The organiser said that arrows were in place, but part of the problem was that the final used the same roundabout several times, each going different ways. Vincenzo Nibali (Bahrain-Merida) joked that they needed a GPS to navigate their way.
“I knew we were going the wrong way, down towards the lake,” he told La Gazzetta dello Sport. “What can you do? we were off to ride a scenic loop around the lake!”
Martin, Nibali, Woods, Valverde were some of the riders in an elite group that also included Eddie Dunbar (Team Ineos), Bauke Mollema (Trek-Segafredo), Davide Formolo (Bora-Hansgrohe) and Dylan Teuns (Bahrain-Merida).
The “unusual, unacceptable incident ruined” their chances, said Movistar. Roglič, winner of the Vuelta a España and the Giro dell’Emilia 72 hours earlier, was chasing behind in a group at just 40 seconds. At 15km to race, the Nibali group had no time to correct the organiser’s mistake and rejoin the lead. Teuns said, it was “bye-bye chances for a good result.”
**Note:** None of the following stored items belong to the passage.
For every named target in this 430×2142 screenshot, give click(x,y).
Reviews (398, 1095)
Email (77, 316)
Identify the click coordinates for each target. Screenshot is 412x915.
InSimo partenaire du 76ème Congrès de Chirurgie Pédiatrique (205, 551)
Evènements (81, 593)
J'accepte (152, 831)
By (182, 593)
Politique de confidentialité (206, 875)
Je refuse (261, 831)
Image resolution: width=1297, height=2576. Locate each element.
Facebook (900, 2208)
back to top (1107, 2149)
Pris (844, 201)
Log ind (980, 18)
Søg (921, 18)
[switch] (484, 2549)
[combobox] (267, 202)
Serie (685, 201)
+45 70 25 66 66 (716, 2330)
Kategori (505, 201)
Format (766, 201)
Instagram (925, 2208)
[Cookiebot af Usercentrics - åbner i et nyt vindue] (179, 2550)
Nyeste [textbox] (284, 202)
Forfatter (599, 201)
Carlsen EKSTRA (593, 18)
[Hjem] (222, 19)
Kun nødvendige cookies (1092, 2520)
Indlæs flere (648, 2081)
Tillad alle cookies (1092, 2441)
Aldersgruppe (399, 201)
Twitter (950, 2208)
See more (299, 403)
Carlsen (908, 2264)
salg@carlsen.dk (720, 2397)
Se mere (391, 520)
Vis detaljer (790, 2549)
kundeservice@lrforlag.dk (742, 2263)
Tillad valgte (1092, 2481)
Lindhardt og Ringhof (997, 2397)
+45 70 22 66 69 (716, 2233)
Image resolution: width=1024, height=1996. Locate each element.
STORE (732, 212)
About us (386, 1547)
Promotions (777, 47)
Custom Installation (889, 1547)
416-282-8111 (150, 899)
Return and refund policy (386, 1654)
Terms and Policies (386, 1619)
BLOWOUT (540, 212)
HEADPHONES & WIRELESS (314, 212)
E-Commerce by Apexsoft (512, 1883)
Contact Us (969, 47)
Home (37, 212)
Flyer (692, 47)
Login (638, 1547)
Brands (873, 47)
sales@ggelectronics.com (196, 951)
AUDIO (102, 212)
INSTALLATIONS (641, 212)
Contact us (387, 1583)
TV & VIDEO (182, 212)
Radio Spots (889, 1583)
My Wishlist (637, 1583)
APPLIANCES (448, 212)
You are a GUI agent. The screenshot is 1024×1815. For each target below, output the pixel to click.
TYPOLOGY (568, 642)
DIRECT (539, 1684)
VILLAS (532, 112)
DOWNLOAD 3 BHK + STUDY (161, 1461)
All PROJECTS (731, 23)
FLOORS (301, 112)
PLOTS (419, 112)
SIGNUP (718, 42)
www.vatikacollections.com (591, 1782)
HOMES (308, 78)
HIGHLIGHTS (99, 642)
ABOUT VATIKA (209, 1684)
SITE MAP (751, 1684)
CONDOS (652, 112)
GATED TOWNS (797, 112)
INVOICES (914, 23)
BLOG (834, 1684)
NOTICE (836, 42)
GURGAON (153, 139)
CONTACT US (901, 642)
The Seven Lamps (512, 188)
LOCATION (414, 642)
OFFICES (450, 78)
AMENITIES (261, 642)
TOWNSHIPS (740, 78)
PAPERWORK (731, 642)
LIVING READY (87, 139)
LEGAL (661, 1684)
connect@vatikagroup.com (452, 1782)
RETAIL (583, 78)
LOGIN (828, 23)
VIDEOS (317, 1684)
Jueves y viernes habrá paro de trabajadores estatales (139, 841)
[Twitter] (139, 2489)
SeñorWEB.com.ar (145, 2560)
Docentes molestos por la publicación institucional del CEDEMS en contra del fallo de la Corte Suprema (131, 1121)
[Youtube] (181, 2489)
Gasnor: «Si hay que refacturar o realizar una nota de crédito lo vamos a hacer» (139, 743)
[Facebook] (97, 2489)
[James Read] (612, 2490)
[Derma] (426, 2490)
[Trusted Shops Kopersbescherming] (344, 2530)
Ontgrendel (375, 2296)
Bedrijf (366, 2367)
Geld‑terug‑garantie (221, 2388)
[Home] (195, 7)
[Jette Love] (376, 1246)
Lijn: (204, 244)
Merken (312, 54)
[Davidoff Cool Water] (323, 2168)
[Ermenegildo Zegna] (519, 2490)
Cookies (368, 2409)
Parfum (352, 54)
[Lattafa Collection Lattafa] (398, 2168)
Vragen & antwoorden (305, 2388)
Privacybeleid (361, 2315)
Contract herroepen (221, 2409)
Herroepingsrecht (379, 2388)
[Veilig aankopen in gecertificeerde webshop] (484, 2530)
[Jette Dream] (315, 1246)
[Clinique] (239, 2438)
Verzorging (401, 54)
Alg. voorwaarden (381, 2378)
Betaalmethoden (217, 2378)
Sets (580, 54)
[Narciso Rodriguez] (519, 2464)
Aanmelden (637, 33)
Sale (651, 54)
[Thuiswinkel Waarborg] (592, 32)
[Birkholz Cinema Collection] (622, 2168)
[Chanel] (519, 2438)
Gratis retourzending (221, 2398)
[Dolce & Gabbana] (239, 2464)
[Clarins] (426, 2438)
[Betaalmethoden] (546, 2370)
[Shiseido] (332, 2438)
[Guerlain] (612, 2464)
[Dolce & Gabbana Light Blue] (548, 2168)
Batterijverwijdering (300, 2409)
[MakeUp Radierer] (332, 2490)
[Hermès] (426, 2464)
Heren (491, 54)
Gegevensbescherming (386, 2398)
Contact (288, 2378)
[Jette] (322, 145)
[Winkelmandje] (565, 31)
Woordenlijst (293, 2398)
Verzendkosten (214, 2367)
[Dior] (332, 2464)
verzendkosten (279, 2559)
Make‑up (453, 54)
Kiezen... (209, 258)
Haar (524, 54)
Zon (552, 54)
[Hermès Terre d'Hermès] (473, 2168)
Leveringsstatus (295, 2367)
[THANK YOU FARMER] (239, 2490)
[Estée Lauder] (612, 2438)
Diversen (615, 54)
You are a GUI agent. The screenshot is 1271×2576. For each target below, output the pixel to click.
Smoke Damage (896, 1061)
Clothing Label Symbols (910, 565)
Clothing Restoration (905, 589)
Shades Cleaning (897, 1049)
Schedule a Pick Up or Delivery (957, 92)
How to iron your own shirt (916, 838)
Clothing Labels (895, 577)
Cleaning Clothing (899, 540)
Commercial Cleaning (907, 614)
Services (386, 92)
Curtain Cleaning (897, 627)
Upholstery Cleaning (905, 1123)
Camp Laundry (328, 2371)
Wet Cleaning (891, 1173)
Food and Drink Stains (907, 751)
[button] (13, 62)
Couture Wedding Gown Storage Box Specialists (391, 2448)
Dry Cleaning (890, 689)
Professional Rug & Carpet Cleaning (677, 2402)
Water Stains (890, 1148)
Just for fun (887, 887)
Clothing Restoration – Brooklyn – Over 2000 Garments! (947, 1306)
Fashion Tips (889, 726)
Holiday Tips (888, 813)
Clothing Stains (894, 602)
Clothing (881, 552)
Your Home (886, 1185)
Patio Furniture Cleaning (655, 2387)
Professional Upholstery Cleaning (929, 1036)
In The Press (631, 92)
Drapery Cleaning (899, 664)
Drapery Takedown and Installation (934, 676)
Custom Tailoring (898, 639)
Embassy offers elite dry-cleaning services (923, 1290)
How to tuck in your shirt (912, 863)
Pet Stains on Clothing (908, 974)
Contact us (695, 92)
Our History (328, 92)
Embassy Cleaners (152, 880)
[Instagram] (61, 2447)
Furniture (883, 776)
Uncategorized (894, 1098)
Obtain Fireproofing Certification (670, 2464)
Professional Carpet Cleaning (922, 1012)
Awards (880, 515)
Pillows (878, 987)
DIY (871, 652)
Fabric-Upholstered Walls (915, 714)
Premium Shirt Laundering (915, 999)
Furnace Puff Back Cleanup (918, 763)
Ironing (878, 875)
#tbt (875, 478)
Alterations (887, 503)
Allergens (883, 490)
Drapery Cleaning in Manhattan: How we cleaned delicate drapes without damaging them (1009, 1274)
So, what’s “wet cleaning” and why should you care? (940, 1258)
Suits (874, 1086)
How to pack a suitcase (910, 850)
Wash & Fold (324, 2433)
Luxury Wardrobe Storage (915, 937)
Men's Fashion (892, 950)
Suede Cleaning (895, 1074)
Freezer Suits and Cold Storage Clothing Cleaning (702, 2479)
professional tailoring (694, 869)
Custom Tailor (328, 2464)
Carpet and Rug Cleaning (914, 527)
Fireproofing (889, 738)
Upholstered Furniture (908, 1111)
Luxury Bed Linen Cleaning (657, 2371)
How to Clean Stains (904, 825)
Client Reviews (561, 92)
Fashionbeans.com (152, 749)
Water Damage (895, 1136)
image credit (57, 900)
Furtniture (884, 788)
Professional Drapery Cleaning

“I don’t want to put anyone on the cross, but errors like this are not acceptable,” said Bahrain-Merida sports director Alberto Volpi.
“When a race is run over different laps on the same course, the chance of a mishap increases,” Jens Zemke, sports director for Formolo’s team Bora-Hansgrohe said.
“It’s a shame that it happened like this, because with Davide in the Italian champion’s kit, we had expected somewhat more.”
No one could argue the merits of Roglič’s win. When he attacked the group in the final metres, he did so with a punch that would have been difficult even for the misled riders to follow. But one never knows, not even Roglič.
“In the end, I was lucky that the leading group took the wrong turn,” Roglič said. “Otherwise, I would not have been able win.”
The Alfredo Binda group organises the race. President Renzo Oldani said: “I’m massively upset, left with a bitter taste in my mouth, but we have a worthy winner. The mess had to do with the excitement in that final phase, I think we shouldn’t blame anyone.”